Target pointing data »
-=-=-=-=-

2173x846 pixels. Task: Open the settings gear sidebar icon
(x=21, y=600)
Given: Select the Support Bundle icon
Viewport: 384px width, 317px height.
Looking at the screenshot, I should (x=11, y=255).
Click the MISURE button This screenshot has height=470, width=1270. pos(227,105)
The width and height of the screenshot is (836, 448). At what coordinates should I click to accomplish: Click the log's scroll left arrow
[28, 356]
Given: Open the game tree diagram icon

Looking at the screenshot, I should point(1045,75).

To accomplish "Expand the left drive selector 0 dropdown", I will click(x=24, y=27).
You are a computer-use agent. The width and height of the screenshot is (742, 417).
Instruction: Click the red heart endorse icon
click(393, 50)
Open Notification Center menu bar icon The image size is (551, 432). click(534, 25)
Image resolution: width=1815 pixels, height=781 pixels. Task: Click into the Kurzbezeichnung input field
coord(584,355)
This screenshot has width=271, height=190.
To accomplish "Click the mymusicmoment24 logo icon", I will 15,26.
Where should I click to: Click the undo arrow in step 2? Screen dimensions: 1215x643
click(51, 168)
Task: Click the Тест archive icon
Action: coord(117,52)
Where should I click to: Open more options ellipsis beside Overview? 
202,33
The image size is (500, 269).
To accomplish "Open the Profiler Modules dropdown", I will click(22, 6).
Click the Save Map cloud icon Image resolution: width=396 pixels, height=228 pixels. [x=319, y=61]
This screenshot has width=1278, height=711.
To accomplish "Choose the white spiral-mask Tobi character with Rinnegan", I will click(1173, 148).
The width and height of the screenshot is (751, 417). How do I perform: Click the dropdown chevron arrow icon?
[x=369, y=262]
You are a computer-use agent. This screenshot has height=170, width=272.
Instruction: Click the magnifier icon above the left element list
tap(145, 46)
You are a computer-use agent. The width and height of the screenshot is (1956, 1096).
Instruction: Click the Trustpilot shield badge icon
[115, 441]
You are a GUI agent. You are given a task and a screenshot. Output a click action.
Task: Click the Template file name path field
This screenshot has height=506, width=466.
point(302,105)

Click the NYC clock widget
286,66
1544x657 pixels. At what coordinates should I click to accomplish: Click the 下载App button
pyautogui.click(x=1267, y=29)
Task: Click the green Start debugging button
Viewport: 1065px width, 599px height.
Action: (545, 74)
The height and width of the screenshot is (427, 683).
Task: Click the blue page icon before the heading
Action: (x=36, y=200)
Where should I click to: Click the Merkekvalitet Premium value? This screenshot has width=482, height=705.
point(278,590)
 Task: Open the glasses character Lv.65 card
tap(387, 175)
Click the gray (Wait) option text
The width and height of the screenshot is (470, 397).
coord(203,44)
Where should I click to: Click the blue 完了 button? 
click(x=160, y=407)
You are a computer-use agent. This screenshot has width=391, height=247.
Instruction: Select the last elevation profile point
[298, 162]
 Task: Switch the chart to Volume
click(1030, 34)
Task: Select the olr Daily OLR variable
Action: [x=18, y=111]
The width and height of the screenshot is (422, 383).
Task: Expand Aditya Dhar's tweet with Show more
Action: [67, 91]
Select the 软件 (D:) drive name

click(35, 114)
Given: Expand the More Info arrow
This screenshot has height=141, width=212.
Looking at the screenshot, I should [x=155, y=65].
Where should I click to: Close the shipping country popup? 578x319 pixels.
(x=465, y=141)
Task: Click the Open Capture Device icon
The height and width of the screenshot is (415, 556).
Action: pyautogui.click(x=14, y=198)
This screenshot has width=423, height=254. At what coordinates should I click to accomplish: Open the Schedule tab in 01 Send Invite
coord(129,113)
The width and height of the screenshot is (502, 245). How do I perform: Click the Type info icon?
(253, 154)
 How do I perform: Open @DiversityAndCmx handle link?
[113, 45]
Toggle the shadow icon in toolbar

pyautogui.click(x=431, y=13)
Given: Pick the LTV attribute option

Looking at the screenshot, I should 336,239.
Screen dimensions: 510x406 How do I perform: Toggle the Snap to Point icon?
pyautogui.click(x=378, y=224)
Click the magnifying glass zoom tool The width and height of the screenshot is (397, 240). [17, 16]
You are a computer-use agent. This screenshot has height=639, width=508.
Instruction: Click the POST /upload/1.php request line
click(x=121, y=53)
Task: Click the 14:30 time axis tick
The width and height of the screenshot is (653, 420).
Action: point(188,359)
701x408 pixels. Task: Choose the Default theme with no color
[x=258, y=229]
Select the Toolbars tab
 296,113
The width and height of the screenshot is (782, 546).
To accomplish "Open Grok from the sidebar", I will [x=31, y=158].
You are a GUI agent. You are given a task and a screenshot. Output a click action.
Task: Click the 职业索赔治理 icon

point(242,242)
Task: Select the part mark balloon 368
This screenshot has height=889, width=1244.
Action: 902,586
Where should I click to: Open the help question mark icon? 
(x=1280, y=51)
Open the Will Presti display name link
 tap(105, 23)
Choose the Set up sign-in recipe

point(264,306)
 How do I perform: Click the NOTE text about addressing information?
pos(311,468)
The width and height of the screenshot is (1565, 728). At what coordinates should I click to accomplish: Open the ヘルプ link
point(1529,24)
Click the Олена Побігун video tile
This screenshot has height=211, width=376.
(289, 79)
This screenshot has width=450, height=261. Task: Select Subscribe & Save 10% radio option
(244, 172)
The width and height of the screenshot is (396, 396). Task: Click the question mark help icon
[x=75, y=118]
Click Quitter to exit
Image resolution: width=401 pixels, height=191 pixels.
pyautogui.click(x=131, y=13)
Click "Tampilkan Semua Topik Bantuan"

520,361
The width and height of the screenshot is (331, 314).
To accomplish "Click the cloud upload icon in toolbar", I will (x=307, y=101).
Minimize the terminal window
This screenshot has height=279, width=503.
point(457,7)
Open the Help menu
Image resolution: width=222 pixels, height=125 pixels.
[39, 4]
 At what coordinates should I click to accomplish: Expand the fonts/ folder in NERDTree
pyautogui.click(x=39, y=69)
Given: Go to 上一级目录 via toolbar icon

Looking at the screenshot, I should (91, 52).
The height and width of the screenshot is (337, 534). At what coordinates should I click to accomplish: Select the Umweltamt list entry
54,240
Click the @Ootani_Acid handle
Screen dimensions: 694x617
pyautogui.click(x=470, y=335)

-=-=-=-=-

The task »
Output every line of the records above verbatim, from the first record to the last.

Response to this exercise »
2173x846 pixels. Task: Open the settings gear sidebar icon
(x=21, y=600)
Given: Select the Support Bundle icon
Viewport: 384px width, 317px height.
Looking at the screenshot, I should (x=11, y=255).
Click the MISURE button This screenshot has height=470, width=1270. pos(227,105)
The width and height of the screenshot is (836, 448). At what coordinates should I click to accomplish: Click the log's scroll left arrow
[28, 356]
Given: Open the game tree diagram icon

Looking at the screenshot, I should point(1045,75).

To accomplish "Expand the left drive selector 0 dropdown", I will click(x=24, y=27).
You are a computer-use agent. The width and height of the screenshot is (742, 417).
Instruction: Click the red heart endorse icon
click(393, 50)
Open Notification Center menu bar icon The image size is (551, 432). click(534, 25)
Image resolution: width=1815 pixels, height=781 pixels. Task: Click into the Kurzbezeichnung input field
coord(584,355)
This screenshot has width=271, height=190.
To accomplish "Click the mymusicmoment24 logo icon", I will 15,26.
Where should I click to: Click the undo arrow in step 2? Screen dimensions: 1215x643
click(51, 168)
Task: Click the Тест archive icon
Action: coord(117,52)
Where should I click to: Open more options ellipsis beside Overview? 
202,33
The image size is (500, 269).
To accomplish "Open the Profiler Modules dropdown", I will click(22, 6).
Click the Save Map cloud icon Image resolution: width=396 pixels, height=228 pixels. [x=319, y=61]
This screenshot has width=1278, height=711.
To accomplish "Choose the white spiral-mask Tobi character with Rinnegan", I will click(1173, 148).
The width and height of the screenshot is (751, 417). How do I perform: Click the dropdown chevron arrow icon?
[x=369, y=262]
You are a computer-use agent. This screenshot has height=170, width=272.
Instruction: Click the magnifier icon above the left element list
tap(145, 46)
You are a computer-use agent. The width and height of the screenshot is (1956, 1096).
Instruction: Click the Trustpilot shield badge icon
[115, 441]
You are a GUI agent. You are given a task and a screenshot. Output a click action.
Task: Click the Template file name path field
This screenshot has height=506, width=466.
point(302,105)

Click the NYC clock widget
286,66
1544x657 pixels. At what coordinates should I click to accomplish: Click the 下载App button
pyautogui.click(x=1267, y=29)
Task: Click the green Start debugging button
Viewport: 1065px width, 599px height.
Action: (545, 74)
The height and width of the screenshot is (427, 683).
Task: Click the blue page icon before the heading
Action: (x=36, y=200)
Where should I click to: Click the Merkekvalitet Premium value? This screenshot has width=482, height=705.
point(278,590)
 Task: Open the glasses character Lv.65 card
tap(387, 175)
Click the gray (Wait) option text
The width and height of the screenshot is (470, 397).
coord(203,44)
Where should I click to: Click the blue 完了 button? 
click(x=160, y=407)
You are a computer-use agent. This screenshot has width=391, height=247.
Instruction: Select the last elevation profile point
[298, 162]
 Task: Switch the chart to Volume
click(1030, 34)
Task: Select the olr Daily OLR variable
Action: [x=18, y=111]
The width and height of the screenshot is (422, 383).
Task: Expand Aditya Dhar's tweet with Show more
Action: [67, 91]
Select the 软件 (D:) drive name

click(35, 114)
Given: Expand the More Info arrow
This screenshot has height=141, width=212.
Looking at the screenshot, I should [x=155, y=65].
Where should I click to: Close the shipping country popup? 578x319 pixels.
(x=465, y=141)
Task: Click the Open Capture Device icon
The height and width of the screenshot is (415, 556).
Action: pyautogui.click(x=14, y=198)
This screenshot has width=423, height=254. At what coordinates should I click to accomplish: Open the Schedule tab in 01 Send Invite
coord(129,113)
The width and height of the screenshot is (502, 245). How do I perform: Click the Type info icon?
(253, 154)
 How do I perform: Open @DiversityAndCmx handle link?
[113, 45]
Toggle the shadow icon in toolbar

pyautogui.click(x=431, y=13)
Given: Pick the LTV attribute option

Looking at the screenshot, I should 336,239.
Screen dimensions: 510x406 How do I perform: Toggle the Snap to Point icon?
pyautogui.click(x=378, y=224)
Click the magnifying glass zoom tool The width and height of the screenshot is (397, 240). [17, 16]
You are a computer-use agent. This screenshot has height=639, width=508.
Instruction: Click the POST /upload/1.php request line
click(x=121, y=53)
Task: Click the 14:30 time axis tick
The width and height of the screenshot is (653, 420).
Action: point(188,359)
701x408 pixels. Task: Choose the Default theme with no color
[x=258, y=229]
Select the Toolbars tab
 296,113
The width and height of the screenshot is (782, 546).
To accomplish "Open Grok from the sidebar", I will [x=31, y=158].
You are a GUI agent. You are given a task and a screenshot. Output a click action.
Task: Click the 职业索赔治理 icon

point(242,242)
Task: Select the part mark balloon 368
This screenshot has height=889, width=1244.
Action: 902,586
Where should I click to: Open the help question mark icon? 
(x=1280, y=51)
Open the Will Presti display name link
 tap(105, 23)
Choose the Set up sign-in recipe

point(264,306)
 How do I perform: Click the NOTE text about addressing information?
pos(311,468)
The width and height of the screenshot is (1565, 728). At what coordinates should I click to accomplish: Open the ヘルプ link
point(1529,24)
Click the Олена Побігун video tile
This screenshot has height=211, width=376.
(289, 79)
This screenshot has width=450, height=261. Task: Select Subscribe & Save 10% radio option
(244, 172)
The width and height of the screenshot is (396, 396). Task: Click the question mark help icon
[x=75, y=118]
Click Quitter to exit
Image resolution: width=401 pixels, height=191 pixels.
pyautogui.click(x=131, y=13)
Click "Tampilkan Semua Topik Bantuan"

520,361
The width and height of the screenshot is (331, 314).
To accomplish "Click the cloud upload icon in toolbar", I will (x=307, y=101).
Minimize the terminal window
This screenshot has height=279, width=503.
point(457,7)
Open the Help menu
Image resolution: width=222 pixels, height=125 pixels.
[39, 4]
 At what coordinates should I click to accomplish: Expand the fonts/ folder in NERDTree
pyautogui.click(x=39, y=69)
Given: Go to 上一级目录 via toolbar icon

Looking at the screenshot, I should (91, 52).
The height and width of the screenshot is (337, 534). At what coordinates should I click to accomplish: Select the Umweltamt list entry
54,240
Click the @Ootani_Acid handle
Screen dimensions: 694x617
pyautogui.click(x=470, y=335)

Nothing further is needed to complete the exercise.